Однако сразу же попасть к своей покровительнице Анна не успела — еще при входе ее задержал часовой, который, вежливо попросив их сиятельство ждать, отослал своего напарника по начальству, после чего удивленную подобным приемом Анну сопроводили в дальнюю галерею дворца, где к ней вышел один из новых адъютантов наследника и попросил следовать за собою. По ходу он вел себя невероятно предупредительно и сообщил, что делает это по личному указанию Его высочества — Александр Николаевич просил баронессу прежде явиться к нему для обсуждения особо важного дела.

Если все это и удивило Анну, то вида она не подала, позволив сопроводить себя в удаленное от главных комнат помещение.

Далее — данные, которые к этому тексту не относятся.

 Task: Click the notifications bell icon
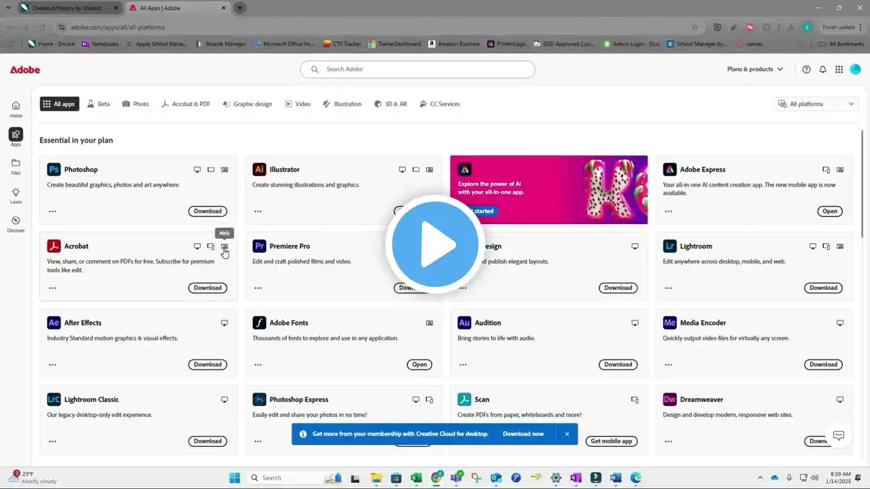822,69
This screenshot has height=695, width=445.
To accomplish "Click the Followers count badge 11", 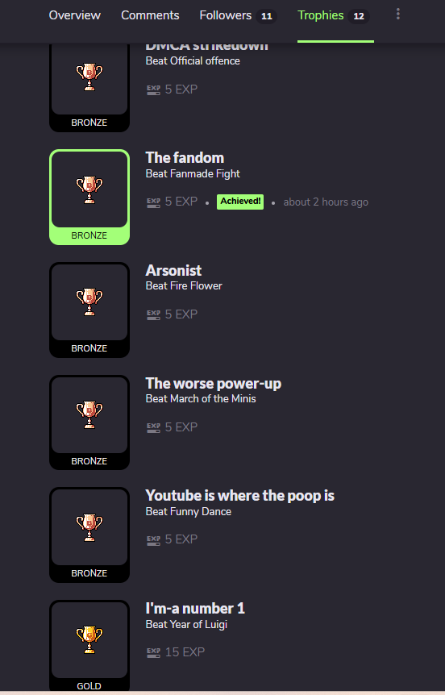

Оно менее всего напоминало кабинет наследника — Анна узнала фойе перед апартаментами, в которых Александр еще недавно встречался с княжной Репниной. Все это было, по меньшей мере, странно, но Анна не стала обременять адъютанта расспросами — все равно он вряд ли был уполномочен давать ей какие-либо объяснения. Потому решила дождаться самого Александра, чтобы получить ответ из первых рук, и вскоре дверь в уже знакомую ей комнату открылась. Но вместо Александра ее встретил другой человек — ниже ростом и, кажется, старше по возрасту, и что-то знакомое Анне почудилось в нем: когда тот, кого она считала незнакомцем, приблизился, Анна вскрикнула — ей навстречу шел Людвиг Ван Вирт.

— Но как? — побледнев, едва смогла промолвить Анна, не скрывая своего благоговейного ужаса. — Ведь вы погибли? Или это обман? Военная хитрость?

— Увы, — развел руками Ван Вирт. — Рад видеть вас, баронесса, но это — одна из немногих радостей, которые сейчас еще способны поддерживать меня.

— О чем вы говорите? — не сразу поняла Анна, но потом ее пронзила догадка. — Карл? Значит, это был Карл?

— Да, — кивнул маг, — мальчик принял на себя удар, предназначавшийся его отцу. И теперь я — один, и тяжесть этой потери утомляет меня, мешая поддерживать связь с небом и миром иным. Нет-нет, я не утратил свои способности, но пока применение их доставляет мне куда большее напряжение, чем прежде, и я намерен скрываться какое-то время, чтобы прийти в себя, и, быть может, начать новую жизнь. Что, кстати, следует немедленно сделать и вам.

— О чем вы? — нахмурилась Анна: вне всякого сомнения, Ван Вирт тронул ее душу, но ее сердце было отдано другому.

— Похоже, вы неправильно поняли меня, — улыбнулся маг. — Дело в другом. В том, что ваша встреча с невесткой Каменногорского градоначальника не осталась незамеченной. Вернувшись в город, она разнесла эту весть и лично рассказала о том господину Маркелову. Можете себе представить, что сделалось с ним. Он прекрасно понял, кому обязан вашим спасением и исчезновением из подземелья княжны…

— Но как? — не поняла Анна. — Никто не знал о том, что мы с вами знакомы.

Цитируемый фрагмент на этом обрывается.